When we have cravings for different types of foods the reasons may be less psychological than the product of the balance of microorganisms found in our gut. In other words, the constituents of the human gut microbiome could be responsible.
The role of the microbiome has been put forwards by the University of Pittsburgh, based on a study using mice. The experimental findings indicate how the microbes in animals’ guts influence what they choose to eat.
This occurs through the microorganisms generating chemicals that prompt the body to begin craving for different kinds of foods. The findings could aid the advancement of health and disease, and the treatment of conditions like diabetes.
For the research, scientists gave thirty mice that had been bred so they lacked gut microbes a cocktail of microorganisms from three species of wild rodents. Each source rodent had very different natural diets.

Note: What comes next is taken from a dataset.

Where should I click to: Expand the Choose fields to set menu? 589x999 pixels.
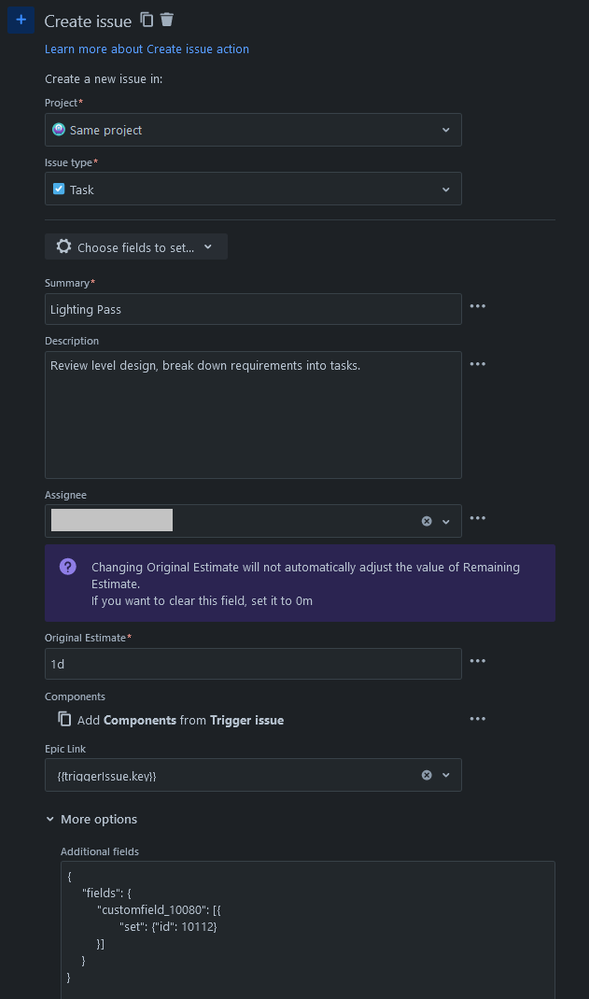(136, 247)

It was found that the test mice in each of the three groups chose food rich in different nutrients. This feeding pattern showed that their microbiome changed their preferred diet.
The reason this happens is due to the communication channel between the gut and the brain. Here certain kinds of molecules inform he brain. This includes some by-products of digestion that signal to the brain whether sufficient food has been eaten or whether particular types of nutrients are required.

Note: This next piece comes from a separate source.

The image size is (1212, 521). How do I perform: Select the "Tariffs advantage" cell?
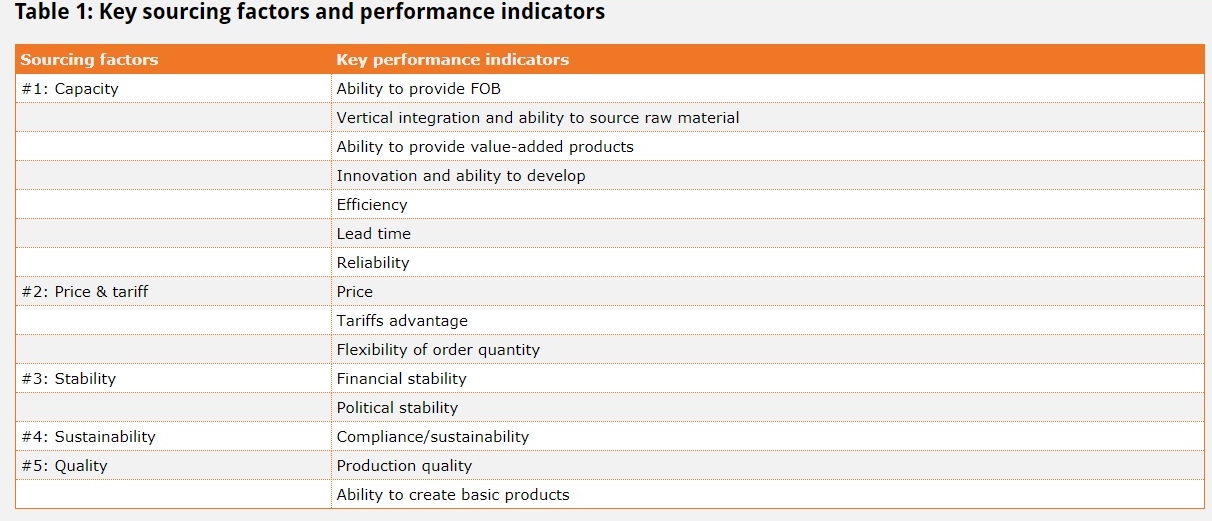point(402,321)
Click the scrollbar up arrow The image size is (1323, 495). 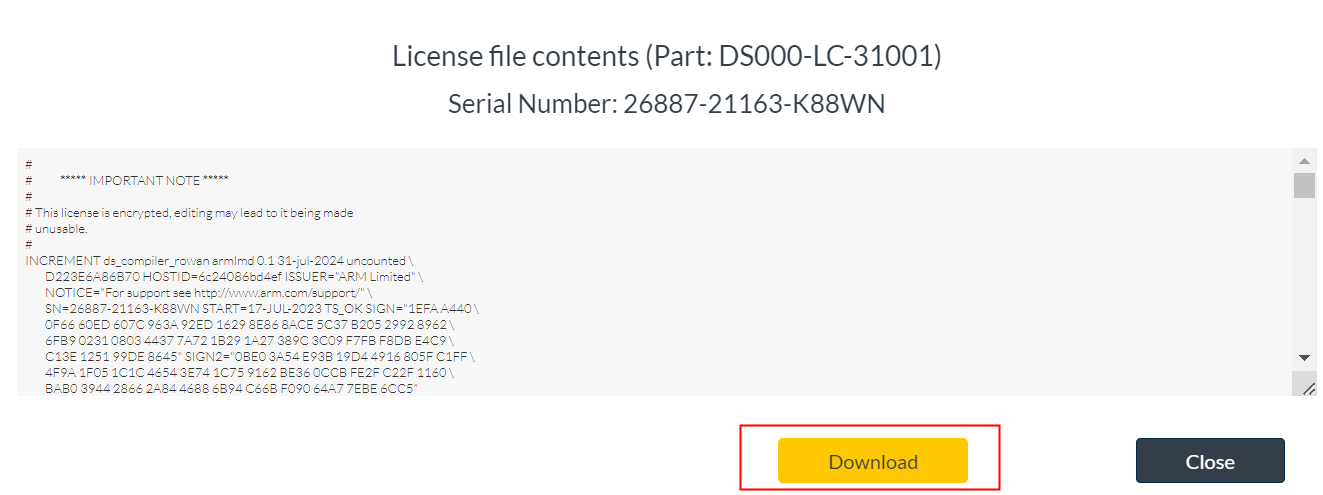[x=1304, y=160]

One example is tryptophan, which is an essential amino acid that is common in some meat. When the chemical makes its way to the brain, it is transformed into serotonin, which is a signal that’s important for feeling satiated after a meal. If this process is hijacked, then it could lead to over-eating.
The microbes in the gut can produce some of those same molecules.in doing so, they can potentially hijack this line of communication and changing the meaning of the message to benefit themselves.
This is most prominent when there is an imbalance of the microbial composition of the gut. The human gut microbiome has been associated with a range of health outcomes, based on the composition between individual people. In terms of diseases, these include inflammatory bowel disease and irritable bowel syndrome, plus wider systemic manifestations of disease such as obesity, type 2 diabetes, and atopy.
The research appears in Proceedings of the National Academy of Sciences, titled “The gut microbiome influences host diet selection behavior.”